TRPM3 channels are regulated by complex signaling mechanisms that can be investigated using antibodies:

  • G-protein coupled receptor (GPCR) modulation:

    • μ-opioid receptors inhibit TRPM3 via Gβγ subunits

    • G protein βγ subunits directly inhibit TRPM3, while Gα subunits do not affect channel activity

    • Multiple Gαi-coupled GPCRs (GABAB, CB2, δ-opioid, adrenoreceptors) inhibit TRPM3

  • Protein kinase regulation:

    • Protein kinase CK2 co-immunoprecipitates with TRPM3 and phosphorylates the channel

    • CK2-mediated phosphorylation controls TRPM3 channel activity in INS-1 β-cells

    • Phosphorylation can be detected using phosphospecific antibodies that recognize CK2 substrate motifs

  • Steroid hormone interactions:

    • Pregnenolone sulfate activates TRPM3 while progesterone inhibits channel activity

    • Binding can be assessed using steroid overlay assays with TRPM3 immunoprecipitates

Experimental approaches combining electrophysiology with immunological detection provide powerful tools for investigating these regulatory mechanisms.

What are the methodological approaches for investigating TRPM3 involvement in disease pathophysiology?

TRPM3 has been implicated in several pathophysiological processes, including kidney cancer and vascular disorders. Research methodologies include:

  • Expression analysis in disease tissues:

    • IHC analysis of TRPM3 protein in tumor microarrays

    • qPCR for TRPM3 mRNA expression between paired tumor-normal tissues

    • Combined approaches revealed that TRPM3 expression is lower in kidney cancer (KIRC) tumor tissues compared to normal tissues

  • Functional studies in disease models:

    • Calcium imaging to assess TRPM3-mediated calcium responses in cells derived from disease tissues

    • Inhibition studies using specific TRPM3 blockers like TM3E3 (E3-targeting antibody)

    • Assessment of disease-relevant endpoints (e.g., IL-6 and MMP-9 secretion in vascular cells)

  • Sex differences in TRPM3 function:

    • Wire myography to analyze vasoactive responses in human coronary and meningeal arteries

    • Comparison of TRPM3 mRNA and protein expression between males and females

    • Studies have revealed enhanced pregnenolone sulfate-induced relaxation in arteries from females compared to males

How can researchers validate the specificity of TRPM3 antibody signals?

Multiple complementary approaches should be employed to ensure specificity:

  • Genetic validation:

    • Comparison of antibody signals in wild-type versus TRPM3 knockout models

    • siRNA knockdown of TRPM3 followed by antibody detection

    • Heterologous expression systems (e.g., tetracycline-inducible TRPM3 cell lines)

  • Pharmacological validation:

    • Correlation of antibody detection with functional responses to TRPM3 agonists (pregnenolone sulfate, nifedipine)
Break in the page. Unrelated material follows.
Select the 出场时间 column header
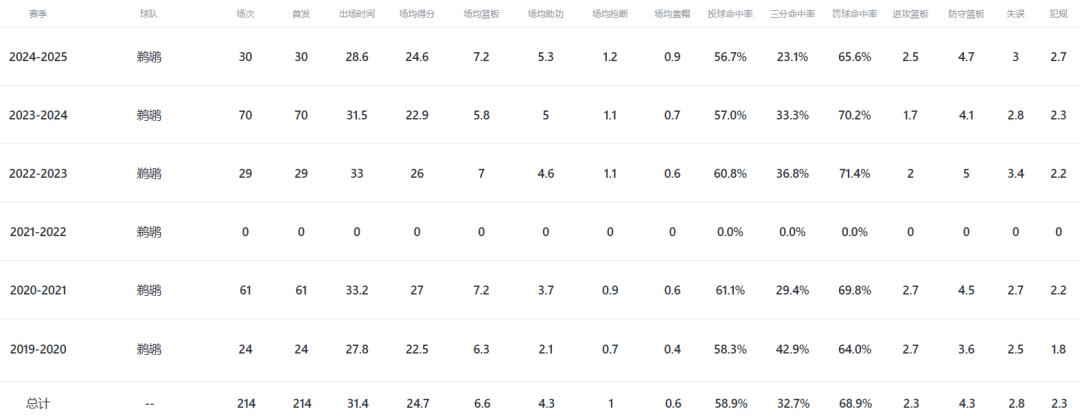 pos(357,15)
    • Blockade with specific TRPM3 antagonists (isosakuranetin)

    • Comparison with selective antibodies targeting different epitopes

  • Technical validation:

    • Peptide competition assays to confirm epitope specificity

    • Comparison across multiple detection methods (WB, IHC, IF)

    • Mass spectrometry validation of immunoprecipitated proteins

What approaches can resolve contradictory findings when using different TRPM3 antibodies?
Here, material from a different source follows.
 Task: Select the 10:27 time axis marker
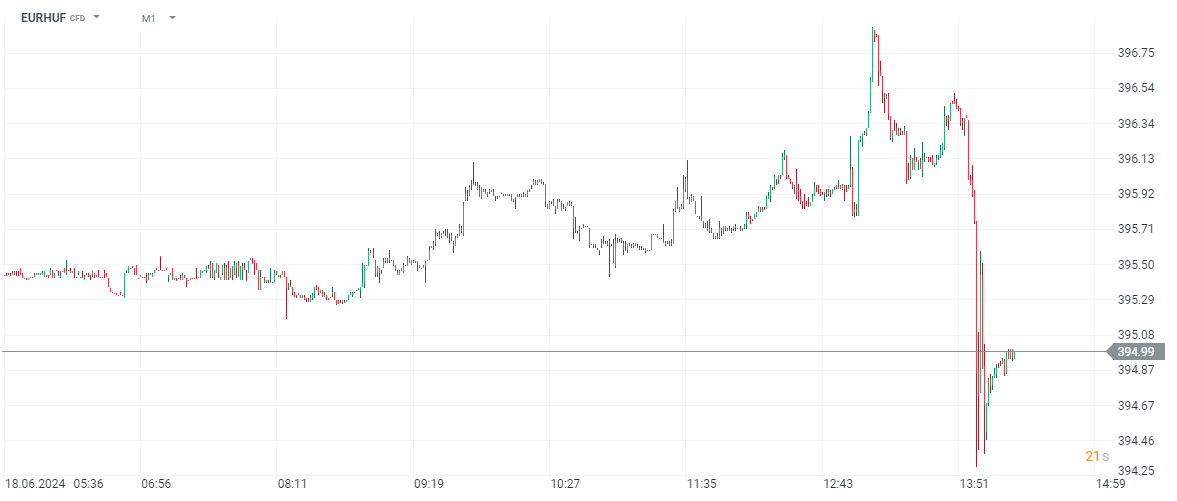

Discrepancies between studies using different TRPM3 antibodies can arise from multiple factors:

  • Splice variant detection:

    • Human TRPM3 exists in multiple splice variants

    • Antibodies targeting different regions may detect distinct subsets of variants

    • Solution: Use RT-PCR with isoform-specific primers to characterize expressed variants in the experimental system

  • Post-translational modifications:

    • Phosphorylation by CK2 affects TRPM3 channel activity

    • Some antibodies may have differential sensitivity to phosphorylated epitopes

    • Solution: Use phosphorylation-specific antibodies or phosphatase treatment prior to detection

  • Cross-reactivity issues:

    • Some antibodies may detect related TRP family members

    • Solution: Validate using overexpression systems, knockout controls, and multiple antibodies targeting different epitopes

When confronted with contradictory findings, researchers should carefully document antibody characteristics, including catalog numbers, host species, epitope regions, and validation methods employed.